• KANAL BERITA

Sistem Pelayanan Kesehatan Perlu Mengacu pada Tujuan SDGs

Foto: istimewa
Foto: istimewa

JAKARTA, suaramerdeka.com - Sistem pelayanan kesehatan yang diterapkan di banyak negara sejatinya memiliki tujuan untuk mengakomodir kepentingan rakyat dalam menjaga kesehatannya. Untuk itu, diperlukan adanya beberapa penyesuaian dalam implementasinya di beberapa negara. Salah satu rujukan dalam mengevaluasi implementasi hal tersebut adalah Sustainable Development Goals (SDGs).
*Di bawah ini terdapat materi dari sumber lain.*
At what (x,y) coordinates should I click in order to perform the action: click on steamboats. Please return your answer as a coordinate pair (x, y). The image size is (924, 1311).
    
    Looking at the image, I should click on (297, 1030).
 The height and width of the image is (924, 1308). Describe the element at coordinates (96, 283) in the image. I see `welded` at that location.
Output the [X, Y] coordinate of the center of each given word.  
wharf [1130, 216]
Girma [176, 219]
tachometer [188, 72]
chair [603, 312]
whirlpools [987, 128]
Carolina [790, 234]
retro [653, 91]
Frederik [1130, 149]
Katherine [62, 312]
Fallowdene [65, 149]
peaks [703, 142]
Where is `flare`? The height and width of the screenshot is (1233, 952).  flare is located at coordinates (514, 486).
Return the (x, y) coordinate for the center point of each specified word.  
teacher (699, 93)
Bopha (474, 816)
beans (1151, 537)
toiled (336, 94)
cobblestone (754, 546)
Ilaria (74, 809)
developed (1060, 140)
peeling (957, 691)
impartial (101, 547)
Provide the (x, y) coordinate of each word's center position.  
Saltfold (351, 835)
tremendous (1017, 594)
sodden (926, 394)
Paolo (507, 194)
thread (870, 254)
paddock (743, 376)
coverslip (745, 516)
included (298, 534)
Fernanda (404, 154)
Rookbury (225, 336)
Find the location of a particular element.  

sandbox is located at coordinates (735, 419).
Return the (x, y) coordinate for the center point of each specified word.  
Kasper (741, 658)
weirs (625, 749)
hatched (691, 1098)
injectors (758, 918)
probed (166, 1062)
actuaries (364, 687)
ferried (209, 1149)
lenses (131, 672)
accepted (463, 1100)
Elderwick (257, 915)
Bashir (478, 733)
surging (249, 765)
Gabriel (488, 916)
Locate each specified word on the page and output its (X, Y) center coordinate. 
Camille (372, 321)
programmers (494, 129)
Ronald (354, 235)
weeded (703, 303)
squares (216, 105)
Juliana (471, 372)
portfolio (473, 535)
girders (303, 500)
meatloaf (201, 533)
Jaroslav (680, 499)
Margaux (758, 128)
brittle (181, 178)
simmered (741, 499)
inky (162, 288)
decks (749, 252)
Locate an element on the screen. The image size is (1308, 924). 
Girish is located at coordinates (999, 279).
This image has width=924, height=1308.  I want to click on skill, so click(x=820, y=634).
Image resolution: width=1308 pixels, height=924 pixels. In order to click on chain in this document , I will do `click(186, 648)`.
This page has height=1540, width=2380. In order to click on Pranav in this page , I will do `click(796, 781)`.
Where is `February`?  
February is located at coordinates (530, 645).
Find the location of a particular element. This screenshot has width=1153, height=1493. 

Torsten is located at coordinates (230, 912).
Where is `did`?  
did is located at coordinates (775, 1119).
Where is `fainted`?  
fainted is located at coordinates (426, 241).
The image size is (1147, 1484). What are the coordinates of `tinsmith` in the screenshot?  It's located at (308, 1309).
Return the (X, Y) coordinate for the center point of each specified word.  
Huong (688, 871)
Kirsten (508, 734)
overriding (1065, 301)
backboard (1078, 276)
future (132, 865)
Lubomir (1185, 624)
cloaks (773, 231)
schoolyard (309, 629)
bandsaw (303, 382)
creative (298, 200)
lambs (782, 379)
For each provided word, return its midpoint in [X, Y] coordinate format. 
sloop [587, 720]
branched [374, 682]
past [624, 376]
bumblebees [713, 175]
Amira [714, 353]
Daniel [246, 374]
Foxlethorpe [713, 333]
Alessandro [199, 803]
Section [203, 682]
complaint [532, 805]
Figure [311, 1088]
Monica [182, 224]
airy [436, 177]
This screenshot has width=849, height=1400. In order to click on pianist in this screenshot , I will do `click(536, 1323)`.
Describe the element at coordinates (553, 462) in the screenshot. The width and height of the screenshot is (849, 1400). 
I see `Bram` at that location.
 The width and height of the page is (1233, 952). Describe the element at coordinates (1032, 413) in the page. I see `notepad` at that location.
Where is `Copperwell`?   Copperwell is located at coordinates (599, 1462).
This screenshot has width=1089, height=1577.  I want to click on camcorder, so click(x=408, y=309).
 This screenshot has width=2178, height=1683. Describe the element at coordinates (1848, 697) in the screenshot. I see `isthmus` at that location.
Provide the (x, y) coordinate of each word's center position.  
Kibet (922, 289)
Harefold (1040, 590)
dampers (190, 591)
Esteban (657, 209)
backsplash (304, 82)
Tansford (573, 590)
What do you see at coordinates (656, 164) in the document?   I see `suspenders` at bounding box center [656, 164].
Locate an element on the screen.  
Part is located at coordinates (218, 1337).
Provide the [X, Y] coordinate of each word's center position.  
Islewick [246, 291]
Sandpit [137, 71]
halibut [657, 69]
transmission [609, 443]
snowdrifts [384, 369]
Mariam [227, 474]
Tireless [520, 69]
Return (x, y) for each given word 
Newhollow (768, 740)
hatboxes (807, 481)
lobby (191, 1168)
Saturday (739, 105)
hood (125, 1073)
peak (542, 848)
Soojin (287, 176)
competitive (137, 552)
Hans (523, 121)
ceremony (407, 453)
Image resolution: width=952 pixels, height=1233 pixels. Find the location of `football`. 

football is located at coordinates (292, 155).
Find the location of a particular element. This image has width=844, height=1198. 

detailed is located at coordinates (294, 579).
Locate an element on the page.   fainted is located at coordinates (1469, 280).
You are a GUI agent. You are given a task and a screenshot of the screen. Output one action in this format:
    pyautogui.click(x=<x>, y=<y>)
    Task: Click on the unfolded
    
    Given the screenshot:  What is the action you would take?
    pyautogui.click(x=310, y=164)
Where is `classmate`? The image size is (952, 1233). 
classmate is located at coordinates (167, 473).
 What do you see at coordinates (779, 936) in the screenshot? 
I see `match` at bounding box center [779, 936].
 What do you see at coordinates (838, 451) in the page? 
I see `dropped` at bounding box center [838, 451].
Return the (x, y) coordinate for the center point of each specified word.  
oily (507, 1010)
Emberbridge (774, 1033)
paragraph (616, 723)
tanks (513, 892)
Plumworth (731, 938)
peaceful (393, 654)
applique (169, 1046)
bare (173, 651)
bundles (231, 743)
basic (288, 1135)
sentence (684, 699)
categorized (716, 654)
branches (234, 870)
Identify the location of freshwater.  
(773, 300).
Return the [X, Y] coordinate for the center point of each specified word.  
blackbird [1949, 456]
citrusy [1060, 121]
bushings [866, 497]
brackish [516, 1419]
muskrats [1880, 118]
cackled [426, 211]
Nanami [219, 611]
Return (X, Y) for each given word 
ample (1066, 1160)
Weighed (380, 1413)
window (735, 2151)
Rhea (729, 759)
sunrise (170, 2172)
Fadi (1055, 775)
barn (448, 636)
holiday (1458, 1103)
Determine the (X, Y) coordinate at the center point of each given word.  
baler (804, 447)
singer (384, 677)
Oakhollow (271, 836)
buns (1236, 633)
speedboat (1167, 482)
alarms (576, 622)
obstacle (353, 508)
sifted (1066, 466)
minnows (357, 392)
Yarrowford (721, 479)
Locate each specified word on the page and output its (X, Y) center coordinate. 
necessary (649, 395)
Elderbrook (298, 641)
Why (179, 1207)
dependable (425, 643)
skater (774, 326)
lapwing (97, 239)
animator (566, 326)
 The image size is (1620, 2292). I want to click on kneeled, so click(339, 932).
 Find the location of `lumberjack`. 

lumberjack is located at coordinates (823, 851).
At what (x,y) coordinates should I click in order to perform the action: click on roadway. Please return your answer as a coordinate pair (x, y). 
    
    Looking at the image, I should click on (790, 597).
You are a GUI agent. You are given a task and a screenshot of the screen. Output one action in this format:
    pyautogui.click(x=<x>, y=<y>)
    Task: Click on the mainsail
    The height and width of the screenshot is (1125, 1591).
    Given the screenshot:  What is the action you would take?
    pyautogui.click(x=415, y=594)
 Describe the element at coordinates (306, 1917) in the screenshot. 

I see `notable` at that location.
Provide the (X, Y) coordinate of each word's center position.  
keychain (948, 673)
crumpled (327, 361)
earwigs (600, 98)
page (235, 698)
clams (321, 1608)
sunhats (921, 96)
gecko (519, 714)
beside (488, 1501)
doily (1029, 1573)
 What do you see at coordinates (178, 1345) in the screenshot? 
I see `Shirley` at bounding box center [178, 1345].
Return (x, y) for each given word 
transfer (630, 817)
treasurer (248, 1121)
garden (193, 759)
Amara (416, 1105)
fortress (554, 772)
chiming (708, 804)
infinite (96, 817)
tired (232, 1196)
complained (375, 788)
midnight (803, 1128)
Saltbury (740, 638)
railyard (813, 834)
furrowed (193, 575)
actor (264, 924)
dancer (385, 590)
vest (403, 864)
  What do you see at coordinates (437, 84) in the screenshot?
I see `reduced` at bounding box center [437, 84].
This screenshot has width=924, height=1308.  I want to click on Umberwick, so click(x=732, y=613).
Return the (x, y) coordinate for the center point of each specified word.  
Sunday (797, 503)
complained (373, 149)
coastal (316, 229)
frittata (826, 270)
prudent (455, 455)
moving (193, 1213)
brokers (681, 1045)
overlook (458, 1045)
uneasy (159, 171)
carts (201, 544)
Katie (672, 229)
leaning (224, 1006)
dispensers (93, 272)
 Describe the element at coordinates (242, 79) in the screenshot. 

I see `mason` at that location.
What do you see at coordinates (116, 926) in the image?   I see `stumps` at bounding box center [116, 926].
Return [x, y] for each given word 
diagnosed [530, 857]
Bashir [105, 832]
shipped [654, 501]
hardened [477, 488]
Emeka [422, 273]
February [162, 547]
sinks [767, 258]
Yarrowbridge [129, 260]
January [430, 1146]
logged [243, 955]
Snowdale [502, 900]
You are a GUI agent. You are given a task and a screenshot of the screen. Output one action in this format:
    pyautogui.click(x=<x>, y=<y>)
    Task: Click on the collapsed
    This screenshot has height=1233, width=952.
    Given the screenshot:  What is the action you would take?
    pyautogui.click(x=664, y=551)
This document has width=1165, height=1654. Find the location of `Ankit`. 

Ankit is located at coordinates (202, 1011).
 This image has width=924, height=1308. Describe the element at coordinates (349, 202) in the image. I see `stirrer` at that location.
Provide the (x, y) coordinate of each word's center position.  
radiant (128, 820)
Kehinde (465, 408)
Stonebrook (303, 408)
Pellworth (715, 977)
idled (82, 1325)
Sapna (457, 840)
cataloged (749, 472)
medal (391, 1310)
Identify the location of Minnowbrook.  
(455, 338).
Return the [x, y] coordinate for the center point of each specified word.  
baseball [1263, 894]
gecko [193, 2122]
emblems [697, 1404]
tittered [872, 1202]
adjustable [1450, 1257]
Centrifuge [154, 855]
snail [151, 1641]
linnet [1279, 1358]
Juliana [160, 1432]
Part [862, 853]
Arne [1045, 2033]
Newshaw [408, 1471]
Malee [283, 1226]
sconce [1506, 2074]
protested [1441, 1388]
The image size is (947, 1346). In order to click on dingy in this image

Peneliti Center for Indonesian Policy Studies (CIPS) Felippa A. Amanta mengatakan, bagi negara-negara anggota PBB, meningkatkan akses ke layanan kesehatan yang berkualitas seharusnya tetap menjadi fokus yang harus dicapai. Hal ini merupkan salah satu sasaran dari SDGs yang terkait dengan kesehatan. Indonesia, sebagai salah satu negara anggota PBB, juga perlu terus berinovasi dalam memberikan layanan kesehatan bagi warganya.

Felippa menjelaskan, ada beberapa hal yang perlu diperhatikan dalam sistem pelayanan kesehatan di Indonesia. Tarif obat-obat penting yang tinggi dan kebijakan perdagangan yang terlalu protektif membuat harga obat menjadi mahal dan membatasi pilihan obat yang ada. Kedua hal ini jugalah yang menyebabkan jenis obat yang beredar di Indonesia tidak sebanyak di negara-negara lain. Hanya setengah dari jenis obat-obatan penting yang ada dalam daftar WHO yang beredar di Tanah Air.

“Survei dari sekitar 9.000 penyedia layanan kesehatan menemukan bahwa 85% dari mereka hanya memiliki sekitar 80% dari total obat-obatan penting yang ada dalam daftar WHO. Hal ini dikhawatirkan akan menyebabkan pelayanan kesehatan untuk warga menjadi tidak maksimal. Keterbatasan pilihan juga menyebabkan mereka harus membayar lebih mahal untuk mendapatkan perawatan kesehatan,” ungkap Felippa.

Selain itu, ia pun menyebut berbelit-belitnya birokrasi juga menyebabkan biaya transaksi menjadi tinggi. Birokrasi yang tidak efisien juga menyebabkan adanya penundaan yang berdampak negatif bagi warga yang membutuhkan obat-obatan. Waktu yang dibutuhkan untuk obat baru bisa masuk ke pasar Indonesia adalah selama 1057 hari dan 800 hari di China.